Dans un argumentaire fourni, Chris Hughes fait appel à son expérience, aux lois anti-concurrentielles qui ont modelé le système économique américain et aux principes fondateurs de la démocratie pour démontrer la nécessité de réguler le géant Facebook. Il rejoint un ensemble croissant de voix qui appellent au démantèlement de la compagnie.

Des contre-pouvoirs nécessaires

Il propose également la création d’une nouvelle agence indépendante et plus adaptée aux nouvelles technologies en charge du contrôle des compagnies telles que Facebook, Google et Amazon.

Chris Hughes considère que le rachat par Facebook d’Instagram et Whatsapp, en 2012 et 2014 était une erreur car il a constitué de fait un monopole. Hughes calcule que le groupe Facebook totalise avec ses presque 3 milliards d’utilisateurs l’équivalent en valeur des PIB combinés des 65 pays les plus pauvres du monde.

Selon lui, face à un tel pouvoir doivent exister des contre-pouvoirs et le comité exécutif de Facebook ne remplirait pas suffisamment ce rôle, le PDG Mark Zuckerberg en détenant personnellement 60% des parts.

Hughes estime que cette situation est rendue possible par le rachat systématique ou la copie d’acteurs émergents, il évoque notamment l’adaptation à Instagram des Stories de Snapchat.

Une succession de scandales

Il développe aussi les risques que représente Facebook pour la société dans sa globalité notamment en termes de sécurité et de liberté d’expression du fait de sa capacité, grâce à des algorithmes opaques, d’élever au rang de norme les jugements de valeur de ses dirigeants, employés et prestataires.

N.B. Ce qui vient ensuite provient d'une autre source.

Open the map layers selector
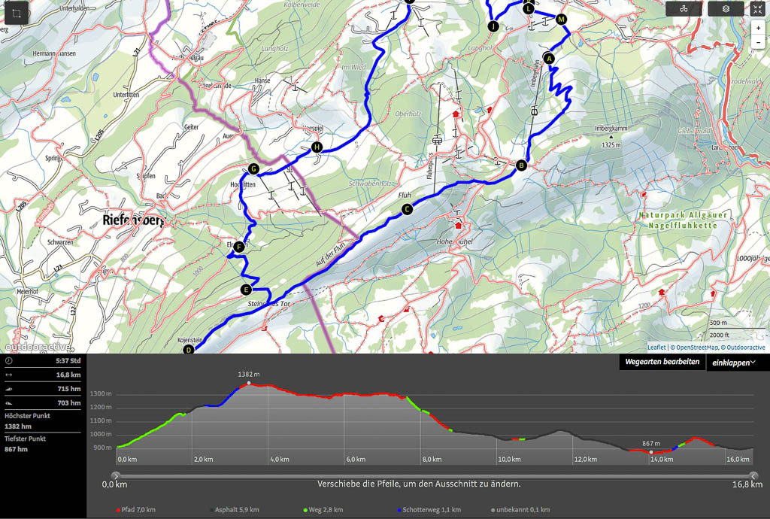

En accord avec les critiques qui émergent depuis le scandale de Cambridge Analytica, Hughes estime que la position de Facebook contribuerait aux déploiement de discours violents et à la désinformation. Il pointe aussi les multiples la violation de la vie privée, les brèches de sécurité, la collecte démesurée de données personnelles ou encore les risques pour la santé mentale des utilisateurs.

Il évoque également sa connaissance de la personnalité de Mark Zuckerberg, qu’il a vu démontrer un trop grand appétit pour la domination pure et simple. Cette raison aurait déterminé sa décision de refus de vendre Facebook à Yahoo qui lui avait proposé un milliard de dollars en 2006. La priorité mise sur la croissance dépasserait selon lui les autres exigences.

Chris Hughes a quitté Facebook en 2007, où il avait officié depuis sa fondation en tant que l’un des plus proches collaborateurs du PDG. Il serait parti pour des « différences de vision ». Les deux hommes sont demeurés amis durant les années qui ont suivies.

Facebook puni pour son succès ?

Le porte parole de Facebook Nick Clegg a répondu dans une déclaration que le groupe Facebook prenait la mesure de la responsabilité qu’il détenait mais que celle-ci ne devait pas pour autant mener à son démantèlement, évoquant implicitement que cela reviendrait à punir une compagnie pour son succès. Il a rappelé que Mark Zuckerberg était engagé à la place dans la mise en oeuvre d’une régulation généralisée d’Internet. Celui-ci est en déplacement toute la semaine dans ce but auprès des chefs d’États, il rencontre Emmanuel Macron aujourd’hui à Paris.